To explain everything better, I’ve broken it down into two parts: the
news pipeline (how we gather and process news), and the
production website (where the public sees the final result).
First Version of the News System
We built an initial prototype that pulled RSS feeds from various cybersecurity sources. These articles were then summarized using AI — in both English and Spanish — and to our surprise, the results were excellent. The summaries were quick to read and linked directly to the original articles.
First Problem
After seeing how effective and inexpensive it was to generate summaries, we considered making the site public. But first, we researched the licenses of the RSS feeds. Turns out, only two of them allowed commercial use without restrictions. Since we planned to monetize the site through ads, most of those sources were off-limits.

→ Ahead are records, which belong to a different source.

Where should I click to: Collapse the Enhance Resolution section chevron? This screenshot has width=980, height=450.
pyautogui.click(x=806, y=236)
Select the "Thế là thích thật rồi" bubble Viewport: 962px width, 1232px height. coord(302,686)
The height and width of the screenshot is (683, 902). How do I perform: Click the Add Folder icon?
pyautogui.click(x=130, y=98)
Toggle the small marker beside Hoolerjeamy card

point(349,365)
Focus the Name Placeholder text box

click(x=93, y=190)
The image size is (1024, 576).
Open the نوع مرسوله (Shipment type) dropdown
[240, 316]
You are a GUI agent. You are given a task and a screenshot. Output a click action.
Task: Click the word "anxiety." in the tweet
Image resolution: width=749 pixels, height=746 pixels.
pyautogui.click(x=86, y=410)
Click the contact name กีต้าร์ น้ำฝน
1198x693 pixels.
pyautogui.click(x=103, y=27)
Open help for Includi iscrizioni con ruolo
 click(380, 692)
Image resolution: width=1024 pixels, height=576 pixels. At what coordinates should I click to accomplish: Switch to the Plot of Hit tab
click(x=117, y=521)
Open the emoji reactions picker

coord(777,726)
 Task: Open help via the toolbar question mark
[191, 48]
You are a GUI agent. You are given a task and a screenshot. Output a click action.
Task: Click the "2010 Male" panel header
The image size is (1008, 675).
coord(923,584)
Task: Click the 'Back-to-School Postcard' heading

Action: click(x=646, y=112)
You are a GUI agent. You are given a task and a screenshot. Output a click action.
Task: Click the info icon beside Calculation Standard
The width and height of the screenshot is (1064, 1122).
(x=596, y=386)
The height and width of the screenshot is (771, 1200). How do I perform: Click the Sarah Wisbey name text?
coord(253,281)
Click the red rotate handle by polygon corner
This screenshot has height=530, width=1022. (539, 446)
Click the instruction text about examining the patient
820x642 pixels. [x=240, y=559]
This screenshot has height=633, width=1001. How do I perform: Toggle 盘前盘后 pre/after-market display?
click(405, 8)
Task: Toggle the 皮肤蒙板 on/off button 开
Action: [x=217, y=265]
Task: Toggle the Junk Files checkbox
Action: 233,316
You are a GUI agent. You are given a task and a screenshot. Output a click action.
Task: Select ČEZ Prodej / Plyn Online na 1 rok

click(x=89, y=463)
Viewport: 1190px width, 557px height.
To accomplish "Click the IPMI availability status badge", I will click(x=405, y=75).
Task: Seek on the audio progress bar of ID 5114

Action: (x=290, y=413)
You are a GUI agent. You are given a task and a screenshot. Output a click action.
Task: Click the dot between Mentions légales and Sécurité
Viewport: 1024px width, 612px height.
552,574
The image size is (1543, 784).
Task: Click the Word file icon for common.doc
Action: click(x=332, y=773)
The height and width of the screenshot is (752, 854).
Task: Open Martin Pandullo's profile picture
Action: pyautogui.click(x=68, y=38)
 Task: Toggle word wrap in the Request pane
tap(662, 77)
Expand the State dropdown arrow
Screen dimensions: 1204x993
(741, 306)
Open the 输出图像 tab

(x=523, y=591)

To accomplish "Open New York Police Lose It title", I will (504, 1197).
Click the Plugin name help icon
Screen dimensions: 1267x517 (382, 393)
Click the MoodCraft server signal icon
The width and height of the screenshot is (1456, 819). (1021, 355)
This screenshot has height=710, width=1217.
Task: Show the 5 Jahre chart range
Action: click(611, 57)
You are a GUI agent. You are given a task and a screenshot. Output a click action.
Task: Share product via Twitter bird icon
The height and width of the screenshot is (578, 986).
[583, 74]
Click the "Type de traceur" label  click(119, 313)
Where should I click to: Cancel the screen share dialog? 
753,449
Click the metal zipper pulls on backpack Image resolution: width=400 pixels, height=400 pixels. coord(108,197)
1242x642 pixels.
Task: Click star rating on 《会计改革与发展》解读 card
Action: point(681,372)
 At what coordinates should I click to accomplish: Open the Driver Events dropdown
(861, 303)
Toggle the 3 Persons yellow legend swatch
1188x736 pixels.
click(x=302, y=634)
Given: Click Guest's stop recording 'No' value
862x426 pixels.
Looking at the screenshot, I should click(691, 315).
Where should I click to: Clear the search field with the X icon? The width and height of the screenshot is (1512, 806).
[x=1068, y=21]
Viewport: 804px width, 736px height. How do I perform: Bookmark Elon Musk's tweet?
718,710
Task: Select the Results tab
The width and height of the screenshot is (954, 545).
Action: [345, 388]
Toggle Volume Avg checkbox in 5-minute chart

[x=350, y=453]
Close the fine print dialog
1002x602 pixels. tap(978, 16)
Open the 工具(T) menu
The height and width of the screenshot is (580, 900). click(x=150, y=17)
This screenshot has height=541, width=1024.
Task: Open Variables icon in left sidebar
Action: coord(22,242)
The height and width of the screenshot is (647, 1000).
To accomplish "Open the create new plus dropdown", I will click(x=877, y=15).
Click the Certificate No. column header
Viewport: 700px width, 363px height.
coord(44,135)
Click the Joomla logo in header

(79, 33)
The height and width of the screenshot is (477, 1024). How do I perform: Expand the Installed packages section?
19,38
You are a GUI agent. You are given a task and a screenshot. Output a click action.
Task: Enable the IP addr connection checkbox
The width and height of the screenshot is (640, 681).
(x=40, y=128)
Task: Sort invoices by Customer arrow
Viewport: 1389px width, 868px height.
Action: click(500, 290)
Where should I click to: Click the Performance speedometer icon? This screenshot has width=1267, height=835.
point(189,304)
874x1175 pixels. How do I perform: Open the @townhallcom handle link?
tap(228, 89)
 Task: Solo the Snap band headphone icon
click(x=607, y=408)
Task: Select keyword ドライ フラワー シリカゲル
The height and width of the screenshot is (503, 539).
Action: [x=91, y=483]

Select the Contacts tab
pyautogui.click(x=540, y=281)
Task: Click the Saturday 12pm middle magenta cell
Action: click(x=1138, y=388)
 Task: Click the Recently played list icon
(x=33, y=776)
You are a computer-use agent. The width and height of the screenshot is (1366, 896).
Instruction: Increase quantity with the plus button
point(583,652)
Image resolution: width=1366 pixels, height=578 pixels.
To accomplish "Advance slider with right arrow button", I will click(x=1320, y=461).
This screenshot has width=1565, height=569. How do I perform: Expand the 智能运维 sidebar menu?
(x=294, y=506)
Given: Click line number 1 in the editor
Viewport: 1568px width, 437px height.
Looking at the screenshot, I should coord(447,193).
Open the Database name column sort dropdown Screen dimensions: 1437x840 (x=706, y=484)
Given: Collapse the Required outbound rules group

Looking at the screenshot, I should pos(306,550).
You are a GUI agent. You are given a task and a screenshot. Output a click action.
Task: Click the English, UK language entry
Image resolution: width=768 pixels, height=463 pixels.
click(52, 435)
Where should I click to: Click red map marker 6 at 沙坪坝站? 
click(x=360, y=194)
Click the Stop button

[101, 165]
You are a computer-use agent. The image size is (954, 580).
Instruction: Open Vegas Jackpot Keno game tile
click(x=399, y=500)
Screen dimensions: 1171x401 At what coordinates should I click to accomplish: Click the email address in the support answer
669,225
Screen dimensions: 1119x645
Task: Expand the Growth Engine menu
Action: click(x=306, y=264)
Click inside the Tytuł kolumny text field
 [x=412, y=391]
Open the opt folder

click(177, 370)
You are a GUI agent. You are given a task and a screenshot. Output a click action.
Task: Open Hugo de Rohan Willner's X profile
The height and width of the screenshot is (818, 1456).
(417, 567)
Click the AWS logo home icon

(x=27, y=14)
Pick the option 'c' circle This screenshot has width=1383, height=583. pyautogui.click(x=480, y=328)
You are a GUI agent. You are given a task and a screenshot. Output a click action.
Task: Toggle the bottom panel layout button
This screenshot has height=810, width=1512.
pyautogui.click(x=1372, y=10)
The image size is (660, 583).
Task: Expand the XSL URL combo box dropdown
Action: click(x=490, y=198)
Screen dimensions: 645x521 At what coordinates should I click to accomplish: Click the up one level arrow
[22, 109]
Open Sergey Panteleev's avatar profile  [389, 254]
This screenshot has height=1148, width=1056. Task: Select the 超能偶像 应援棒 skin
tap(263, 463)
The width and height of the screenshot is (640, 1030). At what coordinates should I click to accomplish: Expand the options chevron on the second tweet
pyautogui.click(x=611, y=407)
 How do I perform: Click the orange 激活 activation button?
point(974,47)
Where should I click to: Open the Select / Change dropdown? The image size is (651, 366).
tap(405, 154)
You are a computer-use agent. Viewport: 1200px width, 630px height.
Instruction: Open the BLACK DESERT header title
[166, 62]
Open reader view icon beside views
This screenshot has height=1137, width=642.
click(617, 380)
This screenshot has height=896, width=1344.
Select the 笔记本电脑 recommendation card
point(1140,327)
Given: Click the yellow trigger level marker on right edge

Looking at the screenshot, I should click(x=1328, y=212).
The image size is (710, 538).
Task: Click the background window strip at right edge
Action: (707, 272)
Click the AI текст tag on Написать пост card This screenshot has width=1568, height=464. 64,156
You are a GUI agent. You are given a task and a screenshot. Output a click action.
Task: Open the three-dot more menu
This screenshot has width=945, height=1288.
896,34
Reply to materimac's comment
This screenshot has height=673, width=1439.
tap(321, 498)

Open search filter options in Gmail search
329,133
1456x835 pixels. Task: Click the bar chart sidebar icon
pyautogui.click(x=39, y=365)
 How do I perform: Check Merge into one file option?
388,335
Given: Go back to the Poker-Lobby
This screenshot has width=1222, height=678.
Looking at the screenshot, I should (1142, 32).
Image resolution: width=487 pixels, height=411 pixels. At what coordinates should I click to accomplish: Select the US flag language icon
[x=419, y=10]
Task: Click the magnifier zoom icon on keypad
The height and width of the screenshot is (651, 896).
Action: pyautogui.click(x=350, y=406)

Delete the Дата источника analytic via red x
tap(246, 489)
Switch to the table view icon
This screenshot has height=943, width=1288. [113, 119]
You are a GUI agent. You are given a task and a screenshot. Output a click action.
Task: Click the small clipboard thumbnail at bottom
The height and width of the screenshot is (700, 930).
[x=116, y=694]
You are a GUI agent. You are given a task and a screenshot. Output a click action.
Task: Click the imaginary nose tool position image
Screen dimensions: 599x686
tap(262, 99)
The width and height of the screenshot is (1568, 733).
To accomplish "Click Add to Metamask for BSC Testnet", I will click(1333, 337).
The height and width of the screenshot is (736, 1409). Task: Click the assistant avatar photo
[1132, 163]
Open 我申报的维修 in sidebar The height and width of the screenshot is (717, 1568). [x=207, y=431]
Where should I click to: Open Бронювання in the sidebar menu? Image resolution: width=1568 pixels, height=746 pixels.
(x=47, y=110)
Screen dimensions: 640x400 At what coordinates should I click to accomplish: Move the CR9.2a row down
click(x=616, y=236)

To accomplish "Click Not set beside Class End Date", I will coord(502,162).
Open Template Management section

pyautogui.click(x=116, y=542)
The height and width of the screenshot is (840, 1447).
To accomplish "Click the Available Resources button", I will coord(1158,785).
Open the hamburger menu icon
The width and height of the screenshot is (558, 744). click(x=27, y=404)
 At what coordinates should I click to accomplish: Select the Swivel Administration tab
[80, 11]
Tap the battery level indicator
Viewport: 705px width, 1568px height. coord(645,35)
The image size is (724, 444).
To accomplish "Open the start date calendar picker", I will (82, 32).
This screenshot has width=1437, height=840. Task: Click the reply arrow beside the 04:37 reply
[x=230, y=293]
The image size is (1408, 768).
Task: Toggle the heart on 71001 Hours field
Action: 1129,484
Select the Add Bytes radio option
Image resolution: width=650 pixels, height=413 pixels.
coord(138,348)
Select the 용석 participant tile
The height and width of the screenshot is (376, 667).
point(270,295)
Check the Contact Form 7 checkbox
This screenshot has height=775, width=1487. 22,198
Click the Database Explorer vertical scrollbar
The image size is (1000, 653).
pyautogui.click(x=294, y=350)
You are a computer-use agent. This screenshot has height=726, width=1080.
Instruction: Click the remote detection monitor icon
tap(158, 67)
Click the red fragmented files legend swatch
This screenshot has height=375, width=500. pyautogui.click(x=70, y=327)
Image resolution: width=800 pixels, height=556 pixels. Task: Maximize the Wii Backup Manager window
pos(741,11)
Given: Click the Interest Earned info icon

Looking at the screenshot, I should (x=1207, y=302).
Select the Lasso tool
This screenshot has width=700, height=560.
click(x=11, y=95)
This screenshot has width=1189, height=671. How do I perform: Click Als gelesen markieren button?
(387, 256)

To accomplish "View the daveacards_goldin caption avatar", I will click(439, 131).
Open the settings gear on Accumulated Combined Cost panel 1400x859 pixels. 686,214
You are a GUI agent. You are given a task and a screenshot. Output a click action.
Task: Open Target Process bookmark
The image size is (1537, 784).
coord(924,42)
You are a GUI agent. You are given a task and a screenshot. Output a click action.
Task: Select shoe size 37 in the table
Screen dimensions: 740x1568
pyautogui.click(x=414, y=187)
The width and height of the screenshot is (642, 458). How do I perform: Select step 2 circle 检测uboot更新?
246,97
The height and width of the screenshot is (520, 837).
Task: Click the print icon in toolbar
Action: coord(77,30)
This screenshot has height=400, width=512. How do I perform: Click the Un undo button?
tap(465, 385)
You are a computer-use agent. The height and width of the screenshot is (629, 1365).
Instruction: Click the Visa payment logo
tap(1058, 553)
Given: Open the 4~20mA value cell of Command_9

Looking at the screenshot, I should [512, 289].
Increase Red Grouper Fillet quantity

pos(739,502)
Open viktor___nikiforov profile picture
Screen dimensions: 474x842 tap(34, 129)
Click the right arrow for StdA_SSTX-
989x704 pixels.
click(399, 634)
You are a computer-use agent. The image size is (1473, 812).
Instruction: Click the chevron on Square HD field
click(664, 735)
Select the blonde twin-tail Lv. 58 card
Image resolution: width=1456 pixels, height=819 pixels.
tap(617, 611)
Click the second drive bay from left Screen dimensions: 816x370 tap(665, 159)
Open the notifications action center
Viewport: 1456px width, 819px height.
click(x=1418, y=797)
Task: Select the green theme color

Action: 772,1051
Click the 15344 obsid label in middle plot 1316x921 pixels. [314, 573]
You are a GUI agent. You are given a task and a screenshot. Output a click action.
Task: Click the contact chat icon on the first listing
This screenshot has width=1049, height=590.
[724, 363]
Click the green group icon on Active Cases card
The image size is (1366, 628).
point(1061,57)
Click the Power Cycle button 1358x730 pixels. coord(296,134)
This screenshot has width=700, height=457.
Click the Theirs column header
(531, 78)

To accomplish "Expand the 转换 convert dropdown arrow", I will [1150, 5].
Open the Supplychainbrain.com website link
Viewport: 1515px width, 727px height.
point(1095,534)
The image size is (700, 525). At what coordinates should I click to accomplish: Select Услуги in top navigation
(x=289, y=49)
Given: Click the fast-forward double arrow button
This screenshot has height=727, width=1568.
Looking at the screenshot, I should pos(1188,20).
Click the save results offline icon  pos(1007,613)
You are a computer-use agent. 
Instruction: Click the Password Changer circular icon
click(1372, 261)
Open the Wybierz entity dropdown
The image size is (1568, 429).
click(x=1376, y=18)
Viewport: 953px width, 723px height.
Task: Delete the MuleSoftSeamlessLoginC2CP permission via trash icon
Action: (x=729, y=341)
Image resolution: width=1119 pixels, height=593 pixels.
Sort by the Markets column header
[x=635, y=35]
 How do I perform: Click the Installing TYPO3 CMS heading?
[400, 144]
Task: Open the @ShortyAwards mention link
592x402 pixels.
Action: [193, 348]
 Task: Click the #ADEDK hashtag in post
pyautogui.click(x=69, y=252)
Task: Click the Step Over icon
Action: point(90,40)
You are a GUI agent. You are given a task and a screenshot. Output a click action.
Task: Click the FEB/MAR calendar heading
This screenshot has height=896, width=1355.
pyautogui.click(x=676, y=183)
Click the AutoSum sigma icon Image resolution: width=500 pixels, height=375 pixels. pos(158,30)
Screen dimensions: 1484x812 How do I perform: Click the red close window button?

Second Version of the News System
To address this, we pivoted to a model where we still used the RSS feeds, but instead of republishing them, we would conduct our own investigations and publish original articles — sidestepping licensing issues.
New Problem
This didn’t work as expected. RSS content was often too short, and even when visiting the linked sites, there wasn’t always enough information. The system ended up producing very few articles and was discarded.
Third Version of the News Pipeline
We asked the AI how to better query public sources using keywords. We defined 18 categories for different types of cybersecurity news and refined our method to extract headlines. Eventually, we created a working pipeline that gathers recent articles, groups them, checks for duplicates, and ensures we’re not repeating past content.
First Version of the Production Website
This version was pretty solid. We used Google News as our main source since it allowed many queries.
Problems:
1. All article URLs came from Google.
2. We had to use headless Chrome to bypass Google’s bot detection.
3. Content was in raw HTML, hard to parse.
4. It consumed a lot of resources and was slow.
Second Version of the Production Website
We evaluated several news platforms. Finally, we chose an affordable provider delivering 10–20 articles daily. But after optimizing, it dropped to 2–5, so we added a second provider, now reaching 15–35 daily.
Still, we were missing one thing:
images.
Third Version of the Production Website
We bought access to a low-cost AI image generator. Initially full of clichés, we improved the prompts and got better results. We crop and convert images to lightweight formats and generate two versions per article (mobile and desktop).
Pipeline Update
We updated the pipeline to generate these images automatically every day.
Fourth Version of the Production Website
This week we translated the site into Brazilian Portuguese. It took just two days, and the full translation of nearly 700 articles cost
one dollar. We plan to support more languages soon.
Fifth Version of the Production Website
Currently in development. We’re working on multilingual support. Next languages: German, French, Italian.
Site Surprises
Since article classification is fully automated, some surprising stories appear: like the cybersecurity risks of obesity in the UK, or cheap phones lacking updates. Irrelevant articles are filtered early — only those with real potential are published.